STUDIES ON RIBONUCLEASE S: THE ROLE OF LYSINE‐7 FOR ACTIVATION OF S‐PROTEIN*

In order to describe further the role of the invariant amino acid residue lysine-7 in the RNase S' system, potential catalytic activities of des-Lys7-[Orn10]-, [Ala7, Orn10]-, [Lys4, Ala7, Orn1.0]-S-peptide and corresponding guanidinated derivatives were studied. New information was obtained about S-protein binding capacities of the analogs relative to that of unmodified S-peptide, and about conformation of the corresponding RNase S' analogs by studies on competitive inhibition, difference spectroscopy, difference circular dichroism and thermal transition. Peptides modified in position 7 were no weaker in strength in peptide-protein noncovalent interaction in the presence of substrate.
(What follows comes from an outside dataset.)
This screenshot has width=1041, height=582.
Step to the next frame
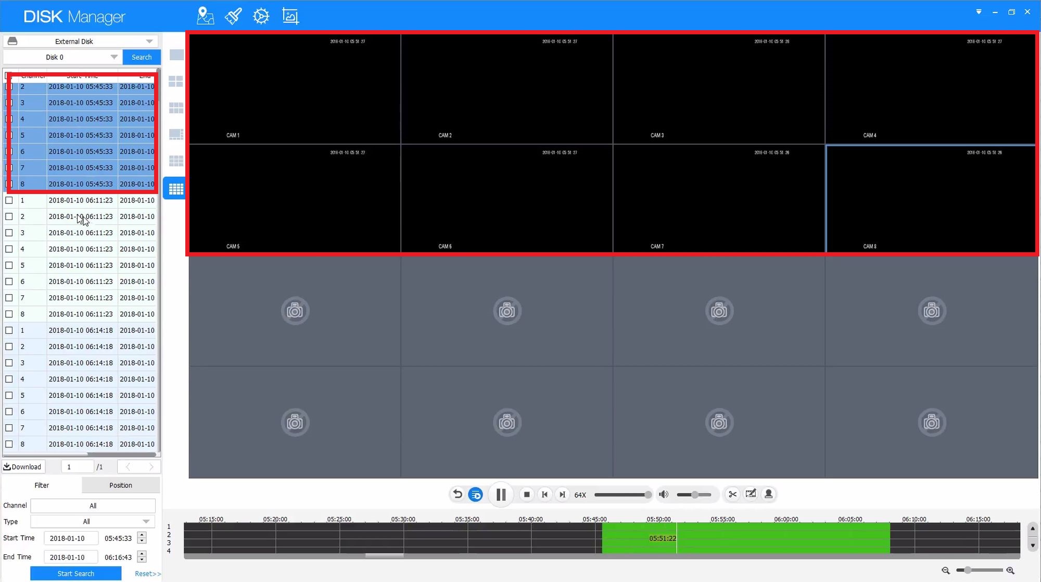tap(562, 494)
In the absence of substrate the variously modified S-peptide analogs were differentiated in their S-protein affinity. Conformational changes in the geometry of the active site of the reconstituted enzymes, if present, must be smaller than the detection limits of the techniques used. There is strong implication that the change in catalytic efficiency has to be attributed to an alteration or to the position of the charge and that lysine-7 in the natural enzyme is involved in stabilizing the transition state intermediates during decomposition of the substrate. Further substantiation was provided by substrate inhibition studies as well as 3-CMP binding measurements, since 3-CMP binding affinity of RNase S' modified in position 7 was found to be significantly lower than that of RNase S' itself.